Direktorat Siber Polda Metro Jaya baru-baru ini mengungkap kasus akses ilegal dan pembajakan siaran digital berbayar yang kemudian disebarkan secara ilegal kepada masyarakat. Kasus ini diungkapkan oleh Kasubdit I Direktorat Siber Polda Metro Jaya, AKBP Rafles Langgak Putra, dalam sebuah konferensi pers di Jakarta. Dua pelaku berinisial S (53) dan KF (30) terlibat dalam tindakan penyiaran ulang beberapa kanal premium milik PT. Mediatama Televisi atau Nex Parabola. Mereka melakukannya dengan memodifikasi set top box (STB) dan perangkat pendukung, lalu mendistribusikannya dengan cara menarik kabel ke rumah pelanggan.
Kejadian ini terjadi pada 5 April 2024, dan PT. Mediatama Televisi atau Nex Parabola melaporkan kejadian tersebut pada 24 Juni 2024 setelah mendapatkan informasi adanya potensi pelanggaran. Setelah dilakukan penyelidikan dan penyidikan, diketahui bahwa para tersangka menggunakan akses ilegal untuk mendistribusikan beberapa kanal milik PT. Mediatama Televisi kepada masyarakat tanpa izin resmi. Kanal yang disiaran ulang antara lain Champions TV1 HD, Champion TV2 HD, Champion TV3 HD, Champion TV5 HD, Cita Drama, dan BBC.
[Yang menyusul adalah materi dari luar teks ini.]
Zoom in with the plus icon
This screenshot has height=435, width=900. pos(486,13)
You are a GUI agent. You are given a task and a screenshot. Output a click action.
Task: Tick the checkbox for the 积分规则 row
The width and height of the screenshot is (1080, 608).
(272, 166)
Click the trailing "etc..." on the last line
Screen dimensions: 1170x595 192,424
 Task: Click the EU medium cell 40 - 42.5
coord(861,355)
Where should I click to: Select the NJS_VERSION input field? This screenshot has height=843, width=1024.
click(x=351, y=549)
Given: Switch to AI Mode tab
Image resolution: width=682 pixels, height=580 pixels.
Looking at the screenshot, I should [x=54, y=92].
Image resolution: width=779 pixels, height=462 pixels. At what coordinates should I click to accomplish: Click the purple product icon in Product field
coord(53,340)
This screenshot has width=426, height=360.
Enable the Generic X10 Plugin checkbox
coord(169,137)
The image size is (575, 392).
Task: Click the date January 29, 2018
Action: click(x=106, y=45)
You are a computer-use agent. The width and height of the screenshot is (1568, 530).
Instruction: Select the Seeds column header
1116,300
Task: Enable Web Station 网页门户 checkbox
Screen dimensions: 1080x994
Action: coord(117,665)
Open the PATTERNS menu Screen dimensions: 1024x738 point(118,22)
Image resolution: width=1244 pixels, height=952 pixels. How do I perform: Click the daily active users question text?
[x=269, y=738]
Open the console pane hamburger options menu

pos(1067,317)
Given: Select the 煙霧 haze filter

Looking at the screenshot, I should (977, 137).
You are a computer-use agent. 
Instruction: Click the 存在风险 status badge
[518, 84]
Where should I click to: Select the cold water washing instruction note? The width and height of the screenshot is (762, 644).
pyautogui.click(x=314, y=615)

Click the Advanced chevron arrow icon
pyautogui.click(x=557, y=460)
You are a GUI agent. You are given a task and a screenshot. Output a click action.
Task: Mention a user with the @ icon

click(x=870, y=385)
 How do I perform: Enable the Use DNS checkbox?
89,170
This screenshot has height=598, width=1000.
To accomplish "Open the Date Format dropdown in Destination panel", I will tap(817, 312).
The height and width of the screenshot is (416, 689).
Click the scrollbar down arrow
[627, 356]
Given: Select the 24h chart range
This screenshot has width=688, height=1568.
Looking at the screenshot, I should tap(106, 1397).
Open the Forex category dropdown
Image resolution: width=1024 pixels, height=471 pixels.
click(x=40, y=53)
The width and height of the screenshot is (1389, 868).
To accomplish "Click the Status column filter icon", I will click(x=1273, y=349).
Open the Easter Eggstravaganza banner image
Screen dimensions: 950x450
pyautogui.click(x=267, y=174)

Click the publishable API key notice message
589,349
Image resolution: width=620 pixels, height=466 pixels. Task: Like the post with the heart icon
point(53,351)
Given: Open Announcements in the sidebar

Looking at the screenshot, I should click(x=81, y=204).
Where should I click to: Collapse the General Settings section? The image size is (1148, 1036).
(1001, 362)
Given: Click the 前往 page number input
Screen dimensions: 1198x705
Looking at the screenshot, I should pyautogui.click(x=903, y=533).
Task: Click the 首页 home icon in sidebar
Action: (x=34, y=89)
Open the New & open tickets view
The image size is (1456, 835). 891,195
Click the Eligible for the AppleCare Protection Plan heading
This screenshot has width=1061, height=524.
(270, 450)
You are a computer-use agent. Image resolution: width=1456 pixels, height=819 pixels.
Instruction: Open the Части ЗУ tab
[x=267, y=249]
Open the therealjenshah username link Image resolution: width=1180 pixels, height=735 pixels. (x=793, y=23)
Para tersangka, S dan KF, menjual paket siaran dengan biaya pemasangan Rp350 ribu dan biaya langganan Rp30 ribu per pelanggan. Mereka berhasil mengantongi keuntungan besar, dimana S mendapatkan Rp14,3 juta per bulan dengan total Rp85 juta, sedangkan KF mendapatkan Rp10 juta per bulan dengan total Rp60 juta selama enam bulan beroperasi. Kedua pelaku dijerat dengan berbagai pasal Undang-Undang Nomor 1 Tahun 2024 mengenai Informasi dan Transaksi Elektronik serta Hak Cipta.
Rafles menegaskan bahwa aksi ilegal ini merugikan pihak PT. Mediatama Televisi dan merupakan pelanggaran serius terhadap hukum. Polda Metro Jaya telah melakukan penangkapan terhadap kedua pelaku di Jawa Timur. Dengan hukuman penjara maksimal delapan tahun atau denda hingga Rp2 miliar, diharapkan kejadian seperti ini dapat memberikan efek jera bagi pelaku kejahatan digital lainnya.